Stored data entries
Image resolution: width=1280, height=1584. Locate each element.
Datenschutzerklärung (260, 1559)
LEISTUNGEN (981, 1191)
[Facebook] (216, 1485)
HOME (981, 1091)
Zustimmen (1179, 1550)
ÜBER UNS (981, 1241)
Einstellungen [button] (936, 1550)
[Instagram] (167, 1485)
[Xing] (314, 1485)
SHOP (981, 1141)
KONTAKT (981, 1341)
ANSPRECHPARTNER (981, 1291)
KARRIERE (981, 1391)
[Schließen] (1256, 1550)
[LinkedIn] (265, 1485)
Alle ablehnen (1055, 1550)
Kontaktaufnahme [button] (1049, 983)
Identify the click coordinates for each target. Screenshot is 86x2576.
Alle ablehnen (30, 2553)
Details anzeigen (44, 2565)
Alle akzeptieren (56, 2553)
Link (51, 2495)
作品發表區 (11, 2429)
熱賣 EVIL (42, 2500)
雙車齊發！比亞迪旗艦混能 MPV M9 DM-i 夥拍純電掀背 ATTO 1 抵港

■ **PROBLEM DETAILS**
Filter the data above, keeping only lines that include the string "each".

■ **WRITTEN RESPONSE**
Image resolution: width=1280, height=1584. Locate each element.
Identify the click coordinates for each target. Screenshot is 86x2576.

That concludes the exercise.